While this is the first study to show that a spray of oxytocin affects brain function in children with autism, small studies on the hormone and behavior in those with autism have been encouraging. One study of 15 adults with autism found that after a dose of oxytocin, the research subjects were better able to understand if a speaker was happy, sad, or angry. Another study of 16 boys , ages 12 to 19, found that they were better able to read emotion in the eyes and faces of others after a nasal dose of oxytocin.
Oxytocin nasal spray is not approved for treatment of autism, but some parents are using it (often obtained from compounding pharmacies) despite a lack of definitive scientific proof. That's one reason for some urgency in testing it on a large, diverse group of children with autism, according to Linmarie Sikich, director of the Adolescent and School-age Psychiatric Intervention Research (ASPIRE) Program at the University of North Carolina.
"We know people out in the community are giving kids oxytocin in various formulations. It's around. Nobody knows if it works, and nobody knows how safe it is or what its benefits are," she says. "We want first and foremost to look at its safety."
She hopes to begin a study in the spring of 300 children with autism, ages 3 to 17. Half of them will receive oxytocin nasal spray twice a day for six months, while the other half will get a placebo spray.
More Studies Needed
Some in the research community, like Karen Bales, vice chair of psychology at the University of California, Davis, have concerns. She has studied oxytocin in monogamous prairie voles and cites some results from her own work as worrisome. When adolescent voles were given oxytocin until adulthood, they first showed the expected increase in bonding behaviors, like spending more time with cage mates.
But when researchers followed up, they found that the adult males preferred strangers to their mates. Brain studies showed they were producing less natural oxytocin than normal. "We had induced changes in their brains," she says.
No one knows what the long-term effects of inhaled nasal oxytocin will be on the developing brains of children.

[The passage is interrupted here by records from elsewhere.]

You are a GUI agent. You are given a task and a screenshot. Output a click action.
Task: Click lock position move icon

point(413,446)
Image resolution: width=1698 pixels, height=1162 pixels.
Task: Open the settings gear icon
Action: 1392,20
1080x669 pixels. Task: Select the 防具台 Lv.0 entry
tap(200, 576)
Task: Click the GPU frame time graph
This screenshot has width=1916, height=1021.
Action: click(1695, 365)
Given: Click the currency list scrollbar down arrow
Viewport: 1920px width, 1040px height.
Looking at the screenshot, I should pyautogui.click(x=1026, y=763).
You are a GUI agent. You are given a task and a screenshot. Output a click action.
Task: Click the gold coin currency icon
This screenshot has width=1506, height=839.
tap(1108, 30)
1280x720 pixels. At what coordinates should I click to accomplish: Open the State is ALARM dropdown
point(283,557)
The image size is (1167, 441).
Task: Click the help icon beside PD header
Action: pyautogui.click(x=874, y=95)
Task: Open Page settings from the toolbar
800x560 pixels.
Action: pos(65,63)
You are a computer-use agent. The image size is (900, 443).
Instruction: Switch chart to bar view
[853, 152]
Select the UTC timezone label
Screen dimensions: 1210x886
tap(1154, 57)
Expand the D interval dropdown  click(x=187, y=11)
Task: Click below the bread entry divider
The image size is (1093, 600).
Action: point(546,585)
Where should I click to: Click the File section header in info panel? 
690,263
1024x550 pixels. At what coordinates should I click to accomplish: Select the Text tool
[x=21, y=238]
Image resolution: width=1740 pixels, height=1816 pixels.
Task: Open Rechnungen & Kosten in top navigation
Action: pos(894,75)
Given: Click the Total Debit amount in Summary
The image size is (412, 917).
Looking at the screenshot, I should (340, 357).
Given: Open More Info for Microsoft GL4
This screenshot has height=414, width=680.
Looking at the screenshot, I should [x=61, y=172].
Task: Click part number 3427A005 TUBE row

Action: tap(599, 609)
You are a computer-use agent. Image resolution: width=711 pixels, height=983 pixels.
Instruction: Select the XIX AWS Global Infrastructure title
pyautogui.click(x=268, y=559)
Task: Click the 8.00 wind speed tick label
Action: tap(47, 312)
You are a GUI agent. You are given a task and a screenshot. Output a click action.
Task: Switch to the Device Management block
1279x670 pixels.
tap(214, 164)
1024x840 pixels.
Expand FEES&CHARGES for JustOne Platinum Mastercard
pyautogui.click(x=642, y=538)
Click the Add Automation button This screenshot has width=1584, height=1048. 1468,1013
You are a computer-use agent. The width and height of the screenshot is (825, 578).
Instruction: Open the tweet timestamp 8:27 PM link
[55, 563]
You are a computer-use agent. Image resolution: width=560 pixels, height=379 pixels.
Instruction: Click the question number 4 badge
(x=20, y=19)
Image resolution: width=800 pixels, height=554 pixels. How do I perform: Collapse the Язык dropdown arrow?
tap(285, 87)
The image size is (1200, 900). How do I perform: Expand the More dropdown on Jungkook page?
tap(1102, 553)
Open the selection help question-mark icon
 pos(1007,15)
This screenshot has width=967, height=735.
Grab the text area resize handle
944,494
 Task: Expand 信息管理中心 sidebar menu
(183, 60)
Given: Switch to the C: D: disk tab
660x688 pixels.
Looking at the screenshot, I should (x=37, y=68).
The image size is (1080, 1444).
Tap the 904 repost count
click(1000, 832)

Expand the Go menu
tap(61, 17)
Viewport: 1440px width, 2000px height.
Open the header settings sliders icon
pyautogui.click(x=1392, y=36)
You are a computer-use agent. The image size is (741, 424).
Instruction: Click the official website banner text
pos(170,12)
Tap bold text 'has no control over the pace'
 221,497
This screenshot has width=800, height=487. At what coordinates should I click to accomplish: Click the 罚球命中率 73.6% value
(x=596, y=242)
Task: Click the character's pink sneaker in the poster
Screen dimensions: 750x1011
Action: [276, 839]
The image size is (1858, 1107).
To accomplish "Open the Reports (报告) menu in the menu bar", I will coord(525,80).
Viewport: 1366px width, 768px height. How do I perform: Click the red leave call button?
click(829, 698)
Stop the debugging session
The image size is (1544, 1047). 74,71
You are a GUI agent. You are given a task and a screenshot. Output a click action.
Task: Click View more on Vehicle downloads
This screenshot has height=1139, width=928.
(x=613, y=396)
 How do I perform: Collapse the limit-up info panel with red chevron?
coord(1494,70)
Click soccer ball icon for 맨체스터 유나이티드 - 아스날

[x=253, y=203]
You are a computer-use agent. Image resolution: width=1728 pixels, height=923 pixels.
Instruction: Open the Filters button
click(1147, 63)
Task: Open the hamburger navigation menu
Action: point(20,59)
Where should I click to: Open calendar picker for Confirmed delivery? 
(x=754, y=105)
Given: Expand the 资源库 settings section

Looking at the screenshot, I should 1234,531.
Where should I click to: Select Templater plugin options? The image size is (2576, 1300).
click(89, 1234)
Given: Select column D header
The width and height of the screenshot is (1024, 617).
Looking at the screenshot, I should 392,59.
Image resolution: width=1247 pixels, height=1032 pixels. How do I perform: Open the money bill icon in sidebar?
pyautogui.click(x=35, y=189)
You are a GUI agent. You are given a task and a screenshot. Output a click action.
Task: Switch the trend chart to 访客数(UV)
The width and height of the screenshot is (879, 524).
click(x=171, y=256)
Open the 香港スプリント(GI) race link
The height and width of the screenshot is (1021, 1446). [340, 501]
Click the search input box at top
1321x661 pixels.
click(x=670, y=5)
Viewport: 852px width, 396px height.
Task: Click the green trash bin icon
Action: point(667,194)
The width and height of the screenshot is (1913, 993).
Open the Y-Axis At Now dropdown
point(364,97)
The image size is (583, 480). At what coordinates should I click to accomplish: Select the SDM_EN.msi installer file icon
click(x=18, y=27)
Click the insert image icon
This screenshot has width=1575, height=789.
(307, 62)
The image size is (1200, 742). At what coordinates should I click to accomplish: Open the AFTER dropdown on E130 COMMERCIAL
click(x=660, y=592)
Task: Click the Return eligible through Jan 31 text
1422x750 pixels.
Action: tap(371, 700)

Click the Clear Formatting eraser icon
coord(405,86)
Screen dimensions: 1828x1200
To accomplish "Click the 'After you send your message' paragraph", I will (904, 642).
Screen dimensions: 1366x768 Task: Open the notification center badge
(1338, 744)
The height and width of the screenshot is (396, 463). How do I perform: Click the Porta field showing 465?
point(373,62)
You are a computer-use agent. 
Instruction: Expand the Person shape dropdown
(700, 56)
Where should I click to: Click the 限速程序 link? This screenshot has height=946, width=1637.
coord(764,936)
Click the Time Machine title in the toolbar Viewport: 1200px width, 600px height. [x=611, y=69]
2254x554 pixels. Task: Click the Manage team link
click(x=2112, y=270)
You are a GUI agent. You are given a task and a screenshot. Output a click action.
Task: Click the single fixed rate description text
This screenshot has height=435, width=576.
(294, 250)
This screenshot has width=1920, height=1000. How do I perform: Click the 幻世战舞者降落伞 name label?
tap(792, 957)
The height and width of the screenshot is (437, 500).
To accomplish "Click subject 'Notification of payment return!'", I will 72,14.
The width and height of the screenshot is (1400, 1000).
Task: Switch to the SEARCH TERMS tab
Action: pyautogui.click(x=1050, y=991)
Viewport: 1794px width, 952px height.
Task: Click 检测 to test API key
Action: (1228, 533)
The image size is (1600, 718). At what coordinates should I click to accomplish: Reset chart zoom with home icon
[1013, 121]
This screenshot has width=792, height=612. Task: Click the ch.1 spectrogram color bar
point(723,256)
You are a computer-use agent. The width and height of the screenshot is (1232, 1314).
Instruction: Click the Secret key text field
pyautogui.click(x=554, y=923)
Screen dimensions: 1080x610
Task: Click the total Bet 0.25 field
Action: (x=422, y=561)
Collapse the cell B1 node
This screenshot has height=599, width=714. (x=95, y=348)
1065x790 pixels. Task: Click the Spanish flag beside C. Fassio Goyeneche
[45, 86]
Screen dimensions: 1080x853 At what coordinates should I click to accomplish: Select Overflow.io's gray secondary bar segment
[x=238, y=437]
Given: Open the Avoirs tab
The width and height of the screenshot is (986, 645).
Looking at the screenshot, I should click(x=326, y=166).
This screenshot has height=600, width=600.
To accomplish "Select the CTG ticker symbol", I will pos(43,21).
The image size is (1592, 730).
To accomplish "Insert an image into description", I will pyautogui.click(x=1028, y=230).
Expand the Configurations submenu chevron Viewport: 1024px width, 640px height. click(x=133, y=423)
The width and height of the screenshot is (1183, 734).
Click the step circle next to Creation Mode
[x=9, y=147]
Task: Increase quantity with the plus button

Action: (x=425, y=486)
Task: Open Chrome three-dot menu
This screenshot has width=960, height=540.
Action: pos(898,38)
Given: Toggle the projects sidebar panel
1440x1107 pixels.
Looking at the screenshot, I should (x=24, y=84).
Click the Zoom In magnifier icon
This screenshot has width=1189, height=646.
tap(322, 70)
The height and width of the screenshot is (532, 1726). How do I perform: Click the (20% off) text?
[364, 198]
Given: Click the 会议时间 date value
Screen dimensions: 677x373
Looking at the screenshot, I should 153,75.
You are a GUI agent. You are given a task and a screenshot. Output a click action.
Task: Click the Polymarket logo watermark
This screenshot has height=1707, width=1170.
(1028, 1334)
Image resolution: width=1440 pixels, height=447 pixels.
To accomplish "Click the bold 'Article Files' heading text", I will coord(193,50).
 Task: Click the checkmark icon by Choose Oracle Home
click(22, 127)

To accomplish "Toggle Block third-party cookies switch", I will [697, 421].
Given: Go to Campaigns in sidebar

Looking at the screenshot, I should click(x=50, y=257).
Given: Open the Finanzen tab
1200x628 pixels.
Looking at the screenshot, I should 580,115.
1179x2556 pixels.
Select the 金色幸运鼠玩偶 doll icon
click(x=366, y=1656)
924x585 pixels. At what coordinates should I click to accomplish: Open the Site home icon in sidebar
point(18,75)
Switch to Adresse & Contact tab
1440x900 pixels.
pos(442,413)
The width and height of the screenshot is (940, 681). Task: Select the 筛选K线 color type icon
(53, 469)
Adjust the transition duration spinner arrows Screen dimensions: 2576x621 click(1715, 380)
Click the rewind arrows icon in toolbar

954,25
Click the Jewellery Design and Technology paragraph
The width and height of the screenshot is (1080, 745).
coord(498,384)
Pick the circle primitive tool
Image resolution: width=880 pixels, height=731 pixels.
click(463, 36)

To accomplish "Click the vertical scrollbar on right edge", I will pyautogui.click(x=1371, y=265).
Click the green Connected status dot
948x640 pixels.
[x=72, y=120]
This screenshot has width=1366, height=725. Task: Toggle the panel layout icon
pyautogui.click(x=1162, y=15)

Bales and Gordon, of the PNAS study, both said they'd like to see a human trial in which infrequent doses of oxytocin are paired with techniques known to help autistic children, like intense behavioral therapy, to see if the hormone would boost the benefits of other therapies.
"I do think oxytocin holds some promise," says Bales, who would like to see more work with animals before human experiments begin. "I just think we're going too fast."